Rubrics • Provides criteria of what counts (teacher expectations) at the beginning of an assessment/project/assignment to guide students • Gives student informative feedback about their works in progress and gives detailed evaluations of their final product • Provides various levels of quality with descriptions of strong, middling and problematic work • Allows for more ongoing student self-assessment
Types of rubrics • Holistic – no specific criteria, single score • Ex. healthy vs not healthy • Analytic-Trait – isolates criteria into separate scales providing multiple scores • Ex. Specific health problems
Do’s • Limit the number of learning targets to what is do-able for students. • Customize rubrics for your specific assessments. • Use descriptivecriteria to define the levels of your rubric. • Phrase rubric in kid-friendly language. • Give examples that will make the criteria clear.

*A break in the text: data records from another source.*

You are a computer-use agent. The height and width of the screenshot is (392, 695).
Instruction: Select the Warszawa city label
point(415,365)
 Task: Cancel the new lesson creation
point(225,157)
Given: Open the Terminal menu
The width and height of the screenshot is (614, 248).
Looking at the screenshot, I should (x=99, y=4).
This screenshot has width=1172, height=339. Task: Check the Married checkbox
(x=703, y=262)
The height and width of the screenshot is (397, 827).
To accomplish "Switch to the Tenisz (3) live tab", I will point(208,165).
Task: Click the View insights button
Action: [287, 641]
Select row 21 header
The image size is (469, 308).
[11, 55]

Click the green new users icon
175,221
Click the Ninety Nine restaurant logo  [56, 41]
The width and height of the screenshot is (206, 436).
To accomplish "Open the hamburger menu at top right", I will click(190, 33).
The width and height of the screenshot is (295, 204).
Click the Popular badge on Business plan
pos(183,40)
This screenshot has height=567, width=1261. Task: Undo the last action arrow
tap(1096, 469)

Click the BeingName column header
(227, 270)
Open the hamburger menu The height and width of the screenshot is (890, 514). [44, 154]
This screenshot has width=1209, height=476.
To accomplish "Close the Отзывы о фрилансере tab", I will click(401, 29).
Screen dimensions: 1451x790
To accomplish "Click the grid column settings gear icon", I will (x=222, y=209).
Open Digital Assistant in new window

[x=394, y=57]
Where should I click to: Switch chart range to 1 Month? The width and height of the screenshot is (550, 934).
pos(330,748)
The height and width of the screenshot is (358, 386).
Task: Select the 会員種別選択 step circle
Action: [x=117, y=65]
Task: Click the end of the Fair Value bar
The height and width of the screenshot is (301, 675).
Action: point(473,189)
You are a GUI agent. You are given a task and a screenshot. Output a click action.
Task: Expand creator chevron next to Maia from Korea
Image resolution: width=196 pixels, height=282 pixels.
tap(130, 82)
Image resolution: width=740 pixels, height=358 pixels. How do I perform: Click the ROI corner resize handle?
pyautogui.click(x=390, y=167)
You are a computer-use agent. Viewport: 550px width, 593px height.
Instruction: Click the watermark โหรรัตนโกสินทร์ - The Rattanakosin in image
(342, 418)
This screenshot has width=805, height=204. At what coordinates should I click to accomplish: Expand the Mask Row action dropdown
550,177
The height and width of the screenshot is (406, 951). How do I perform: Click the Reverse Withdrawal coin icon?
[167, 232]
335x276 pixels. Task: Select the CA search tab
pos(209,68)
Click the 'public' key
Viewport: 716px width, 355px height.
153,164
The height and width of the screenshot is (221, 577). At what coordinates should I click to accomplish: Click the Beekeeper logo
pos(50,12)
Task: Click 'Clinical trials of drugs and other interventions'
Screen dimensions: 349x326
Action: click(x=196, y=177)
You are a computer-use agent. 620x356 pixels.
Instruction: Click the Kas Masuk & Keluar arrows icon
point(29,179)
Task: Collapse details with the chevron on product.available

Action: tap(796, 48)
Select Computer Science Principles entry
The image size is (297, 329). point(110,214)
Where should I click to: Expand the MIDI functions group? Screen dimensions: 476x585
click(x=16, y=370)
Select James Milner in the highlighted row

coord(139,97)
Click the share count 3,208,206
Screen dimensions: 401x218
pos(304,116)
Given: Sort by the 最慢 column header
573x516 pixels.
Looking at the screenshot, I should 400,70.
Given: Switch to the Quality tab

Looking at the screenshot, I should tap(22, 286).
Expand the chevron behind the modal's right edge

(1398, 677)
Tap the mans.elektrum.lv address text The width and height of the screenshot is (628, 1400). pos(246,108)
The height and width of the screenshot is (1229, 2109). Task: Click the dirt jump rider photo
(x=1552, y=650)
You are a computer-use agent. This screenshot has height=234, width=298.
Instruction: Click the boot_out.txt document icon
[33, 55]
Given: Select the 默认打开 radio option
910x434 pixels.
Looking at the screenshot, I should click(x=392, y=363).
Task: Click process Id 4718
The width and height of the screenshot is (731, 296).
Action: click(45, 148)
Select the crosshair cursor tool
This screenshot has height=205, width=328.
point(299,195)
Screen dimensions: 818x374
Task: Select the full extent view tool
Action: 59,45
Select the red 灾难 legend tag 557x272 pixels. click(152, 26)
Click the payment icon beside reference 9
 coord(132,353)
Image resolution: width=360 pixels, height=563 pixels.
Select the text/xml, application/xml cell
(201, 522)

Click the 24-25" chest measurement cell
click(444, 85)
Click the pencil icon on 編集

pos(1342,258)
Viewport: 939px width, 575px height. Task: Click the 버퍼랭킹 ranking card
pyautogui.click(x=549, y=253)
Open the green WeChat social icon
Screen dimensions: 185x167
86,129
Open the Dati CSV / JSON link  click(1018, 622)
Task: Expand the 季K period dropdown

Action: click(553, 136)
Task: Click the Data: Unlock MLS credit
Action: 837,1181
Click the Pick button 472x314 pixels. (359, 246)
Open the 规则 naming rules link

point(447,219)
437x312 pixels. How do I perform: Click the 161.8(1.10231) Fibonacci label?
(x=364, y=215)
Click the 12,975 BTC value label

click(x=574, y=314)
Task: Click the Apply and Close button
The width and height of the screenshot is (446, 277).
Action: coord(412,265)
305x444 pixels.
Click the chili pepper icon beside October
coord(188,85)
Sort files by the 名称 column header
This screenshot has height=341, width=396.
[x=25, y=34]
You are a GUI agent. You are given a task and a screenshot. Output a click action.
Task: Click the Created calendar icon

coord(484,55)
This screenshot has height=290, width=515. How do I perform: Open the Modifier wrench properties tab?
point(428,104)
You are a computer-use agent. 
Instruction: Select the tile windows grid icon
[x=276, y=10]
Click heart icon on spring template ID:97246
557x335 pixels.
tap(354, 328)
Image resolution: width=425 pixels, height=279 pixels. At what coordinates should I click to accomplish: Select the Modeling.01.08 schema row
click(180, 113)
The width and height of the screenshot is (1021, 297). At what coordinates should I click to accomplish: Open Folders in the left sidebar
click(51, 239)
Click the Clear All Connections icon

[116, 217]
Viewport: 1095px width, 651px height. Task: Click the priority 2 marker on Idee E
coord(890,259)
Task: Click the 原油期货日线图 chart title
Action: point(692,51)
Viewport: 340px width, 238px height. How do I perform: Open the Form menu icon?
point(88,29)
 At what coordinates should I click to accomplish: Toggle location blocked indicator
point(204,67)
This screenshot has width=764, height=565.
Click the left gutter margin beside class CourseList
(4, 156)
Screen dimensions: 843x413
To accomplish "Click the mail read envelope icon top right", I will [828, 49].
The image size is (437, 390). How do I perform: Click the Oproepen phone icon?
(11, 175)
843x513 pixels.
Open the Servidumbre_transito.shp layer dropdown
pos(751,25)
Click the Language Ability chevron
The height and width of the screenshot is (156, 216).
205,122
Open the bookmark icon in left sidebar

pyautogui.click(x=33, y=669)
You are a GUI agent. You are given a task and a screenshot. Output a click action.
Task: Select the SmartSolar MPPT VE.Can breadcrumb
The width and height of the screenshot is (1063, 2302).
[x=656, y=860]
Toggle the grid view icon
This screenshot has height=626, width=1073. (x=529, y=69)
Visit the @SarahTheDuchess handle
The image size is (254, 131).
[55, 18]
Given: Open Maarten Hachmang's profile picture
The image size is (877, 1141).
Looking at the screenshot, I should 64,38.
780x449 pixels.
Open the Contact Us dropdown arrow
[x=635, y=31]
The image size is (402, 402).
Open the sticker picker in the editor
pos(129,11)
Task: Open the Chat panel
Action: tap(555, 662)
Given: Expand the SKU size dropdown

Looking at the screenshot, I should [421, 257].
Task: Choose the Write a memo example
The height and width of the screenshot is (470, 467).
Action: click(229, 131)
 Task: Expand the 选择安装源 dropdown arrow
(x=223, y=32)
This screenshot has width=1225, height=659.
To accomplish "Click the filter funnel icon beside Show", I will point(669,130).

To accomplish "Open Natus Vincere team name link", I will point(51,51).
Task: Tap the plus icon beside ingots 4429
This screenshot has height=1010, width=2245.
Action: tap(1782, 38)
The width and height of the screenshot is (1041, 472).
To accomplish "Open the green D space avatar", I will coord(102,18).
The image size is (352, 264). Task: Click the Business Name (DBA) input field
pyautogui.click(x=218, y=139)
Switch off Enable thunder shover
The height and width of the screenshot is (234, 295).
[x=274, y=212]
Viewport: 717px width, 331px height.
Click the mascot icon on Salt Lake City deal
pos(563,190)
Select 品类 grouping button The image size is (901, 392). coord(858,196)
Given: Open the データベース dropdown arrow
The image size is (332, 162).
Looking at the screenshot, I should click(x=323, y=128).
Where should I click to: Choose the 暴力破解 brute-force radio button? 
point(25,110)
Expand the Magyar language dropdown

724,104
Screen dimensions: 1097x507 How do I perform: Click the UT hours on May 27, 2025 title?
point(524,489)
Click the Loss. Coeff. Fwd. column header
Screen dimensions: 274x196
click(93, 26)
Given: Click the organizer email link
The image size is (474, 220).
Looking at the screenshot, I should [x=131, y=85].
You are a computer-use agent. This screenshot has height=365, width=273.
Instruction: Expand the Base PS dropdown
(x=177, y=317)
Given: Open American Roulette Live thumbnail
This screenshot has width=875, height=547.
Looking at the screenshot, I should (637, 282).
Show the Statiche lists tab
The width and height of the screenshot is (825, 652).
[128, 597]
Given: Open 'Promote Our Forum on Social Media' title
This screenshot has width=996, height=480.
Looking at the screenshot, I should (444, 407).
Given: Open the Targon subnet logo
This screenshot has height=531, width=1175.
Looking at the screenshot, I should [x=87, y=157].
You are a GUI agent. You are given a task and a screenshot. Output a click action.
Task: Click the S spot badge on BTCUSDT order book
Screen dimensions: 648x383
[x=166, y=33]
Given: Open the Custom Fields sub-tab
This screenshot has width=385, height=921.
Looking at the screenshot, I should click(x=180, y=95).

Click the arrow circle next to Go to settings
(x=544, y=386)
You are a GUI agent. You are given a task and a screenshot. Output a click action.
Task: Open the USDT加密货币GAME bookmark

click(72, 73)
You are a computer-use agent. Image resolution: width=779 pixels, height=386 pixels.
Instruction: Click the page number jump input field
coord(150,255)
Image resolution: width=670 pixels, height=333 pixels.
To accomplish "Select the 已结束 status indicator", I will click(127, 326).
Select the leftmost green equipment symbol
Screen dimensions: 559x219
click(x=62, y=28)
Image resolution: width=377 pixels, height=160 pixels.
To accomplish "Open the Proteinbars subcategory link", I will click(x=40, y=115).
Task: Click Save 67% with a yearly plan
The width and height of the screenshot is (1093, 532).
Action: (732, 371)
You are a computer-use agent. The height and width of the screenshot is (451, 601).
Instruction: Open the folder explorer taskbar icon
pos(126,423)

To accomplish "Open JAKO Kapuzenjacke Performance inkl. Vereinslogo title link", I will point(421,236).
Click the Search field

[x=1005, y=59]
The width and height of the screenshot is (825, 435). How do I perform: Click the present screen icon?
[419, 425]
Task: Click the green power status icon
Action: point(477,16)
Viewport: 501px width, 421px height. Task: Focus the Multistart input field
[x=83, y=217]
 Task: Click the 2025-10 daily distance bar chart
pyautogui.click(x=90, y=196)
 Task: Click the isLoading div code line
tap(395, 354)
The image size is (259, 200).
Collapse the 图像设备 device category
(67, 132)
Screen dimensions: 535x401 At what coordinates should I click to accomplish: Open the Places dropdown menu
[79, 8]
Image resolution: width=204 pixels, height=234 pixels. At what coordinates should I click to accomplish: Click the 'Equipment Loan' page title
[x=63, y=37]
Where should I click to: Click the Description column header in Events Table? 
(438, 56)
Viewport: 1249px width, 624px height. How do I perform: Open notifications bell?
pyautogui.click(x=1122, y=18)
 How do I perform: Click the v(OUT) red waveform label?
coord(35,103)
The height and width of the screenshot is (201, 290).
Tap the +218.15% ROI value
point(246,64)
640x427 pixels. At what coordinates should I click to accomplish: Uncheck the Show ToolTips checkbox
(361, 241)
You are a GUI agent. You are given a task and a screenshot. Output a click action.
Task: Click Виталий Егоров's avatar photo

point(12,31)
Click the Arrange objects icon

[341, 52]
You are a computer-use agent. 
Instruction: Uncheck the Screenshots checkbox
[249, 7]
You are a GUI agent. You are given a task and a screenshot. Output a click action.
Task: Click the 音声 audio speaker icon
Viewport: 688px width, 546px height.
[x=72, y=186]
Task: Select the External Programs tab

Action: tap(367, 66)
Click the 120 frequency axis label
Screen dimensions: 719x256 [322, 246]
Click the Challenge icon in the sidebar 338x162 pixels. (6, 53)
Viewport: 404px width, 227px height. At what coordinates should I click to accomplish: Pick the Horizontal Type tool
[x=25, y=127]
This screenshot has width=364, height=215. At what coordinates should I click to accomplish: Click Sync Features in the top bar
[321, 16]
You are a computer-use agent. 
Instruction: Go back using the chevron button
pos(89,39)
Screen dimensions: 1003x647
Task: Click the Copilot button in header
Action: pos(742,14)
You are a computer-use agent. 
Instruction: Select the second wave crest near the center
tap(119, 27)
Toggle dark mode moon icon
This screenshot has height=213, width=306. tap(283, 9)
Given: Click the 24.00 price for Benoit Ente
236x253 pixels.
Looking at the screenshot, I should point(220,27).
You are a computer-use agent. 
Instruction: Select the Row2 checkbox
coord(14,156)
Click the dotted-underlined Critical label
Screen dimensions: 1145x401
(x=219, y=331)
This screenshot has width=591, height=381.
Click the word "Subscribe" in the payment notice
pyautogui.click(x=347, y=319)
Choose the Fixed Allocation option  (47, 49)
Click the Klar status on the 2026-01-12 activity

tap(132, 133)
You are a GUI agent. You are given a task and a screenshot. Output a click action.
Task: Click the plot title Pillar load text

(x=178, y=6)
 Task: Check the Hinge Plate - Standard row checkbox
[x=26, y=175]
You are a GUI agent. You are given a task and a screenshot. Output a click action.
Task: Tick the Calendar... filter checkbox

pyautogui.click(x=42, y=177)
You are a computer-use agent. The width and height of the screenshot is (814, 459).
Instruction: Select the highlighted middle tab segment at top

Don’ts • Rely too heavily on counting to determine levels (quality vs. quantity). • Score what is easy to score rather than what is most important. • Focus on mechanics, organization and presentation in lieu of content.
Write Around • How can teachers effectively use both teacher and peer feedback in the classroom? • What is the teacher’s role in peer feedback?
Feedback • is intended to be a tool to encourage improvement • is timely and ongoing • is specific • is based on mutually understood goals
When teachers provide quality feedback to their students, there is a significant increase in both motivation and achievement.